- Collected data:
/---
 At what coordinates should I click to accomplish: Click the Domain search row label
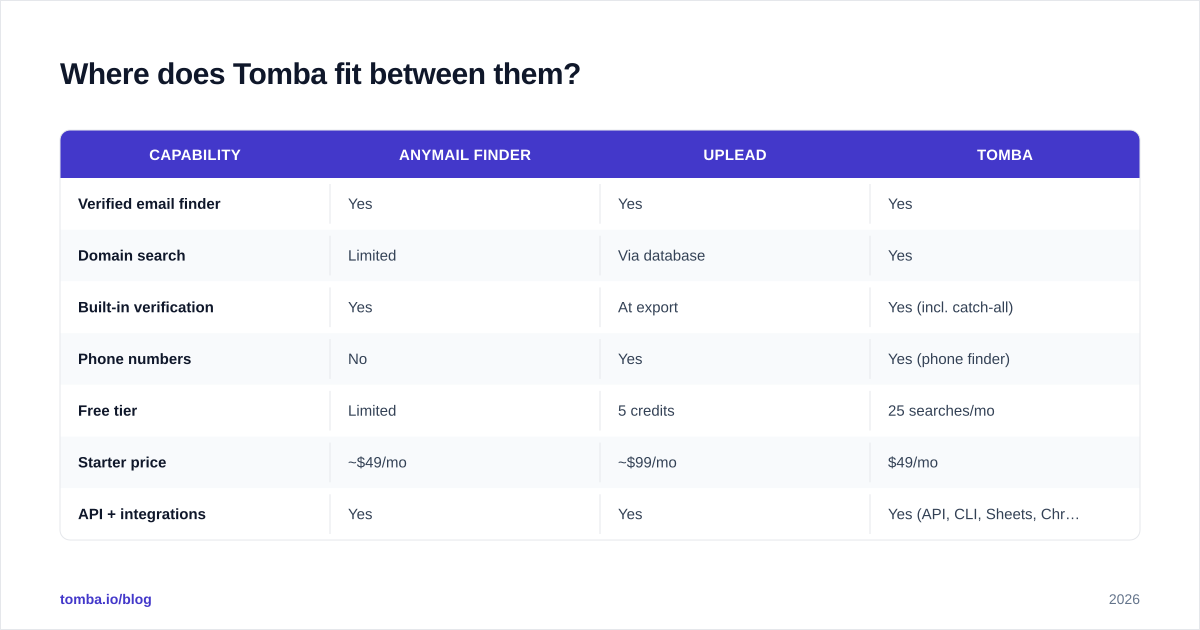tap(132, 256)
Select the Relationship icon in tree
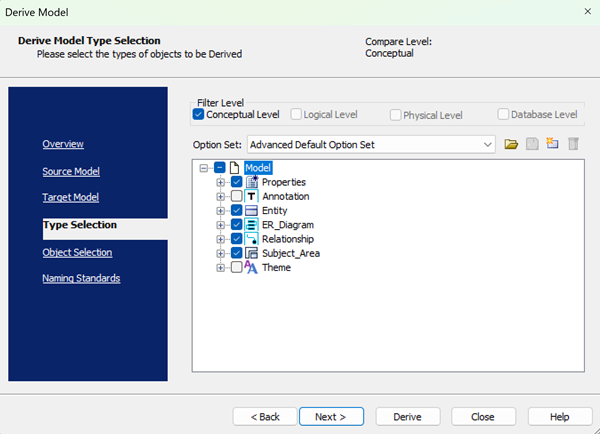The image size is (600, 434). tap(252, 239)
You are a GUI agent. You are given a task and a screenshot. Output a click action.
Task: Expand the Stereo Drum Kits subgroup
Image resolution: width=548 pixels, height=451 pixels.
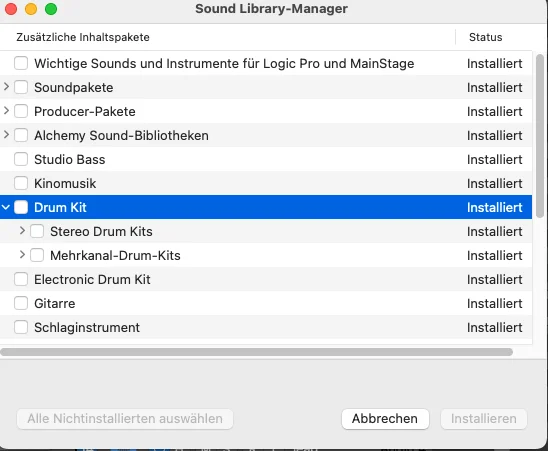tap(22, 231)
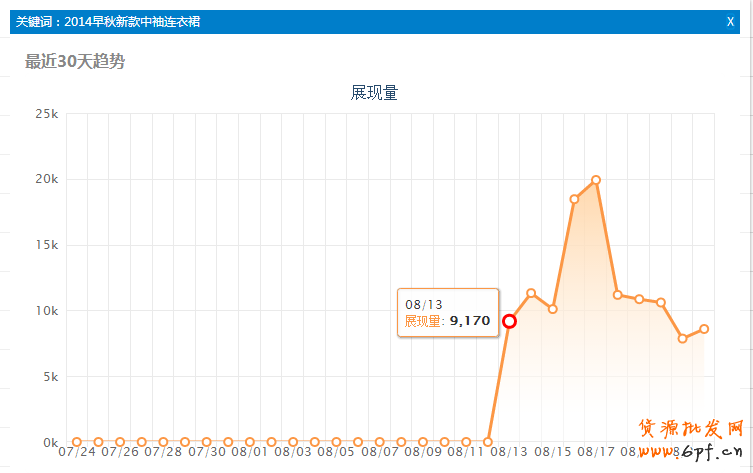Click the 08/01 data point on baseline

250,441
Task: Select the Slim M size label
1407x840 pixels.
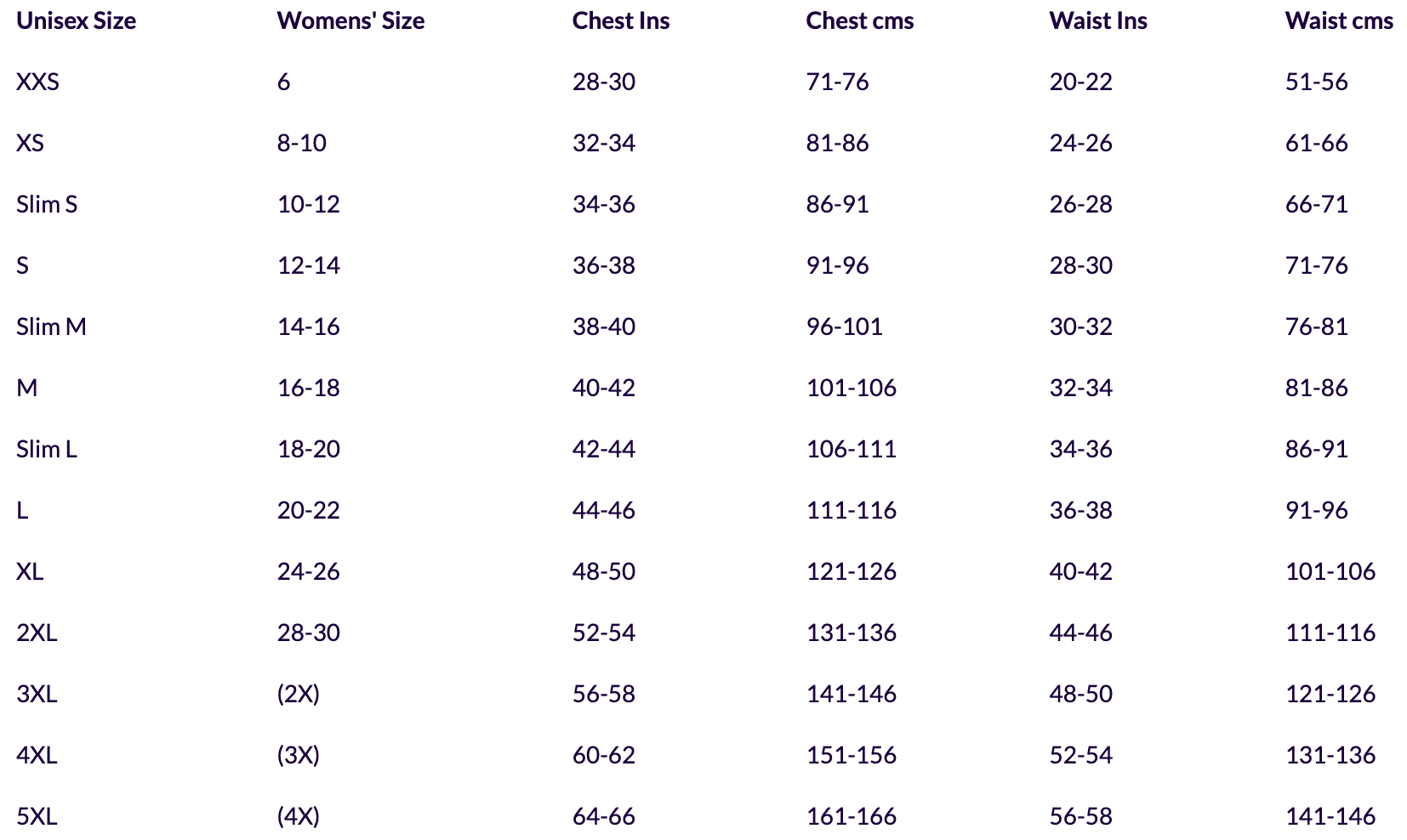Action: click(51, 326)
\---
- TASK OBJECTIVE:
Please retype the whole of the data precisely, omitting pictures.

- RESULT OF THE TASK:
 At what coordinates should I click to accomplish: Click the Domain search row label
tap(132, 256)
Select the Relationship icon in tree
The image size is (600, 434). tap(252, 239)
You are a GUI agent. You are given a task and a screenshot. Output a click action.
Task: Expand the Stereo Drum Kits subgroup
Image resolution: width=548 pixels, height=451 pixels.
tap(22, 231)
Click the 08/01 data point on baseline

250,441
Task: Select the Slim M size label
1407x840 pixels.
Action: click(51, 326)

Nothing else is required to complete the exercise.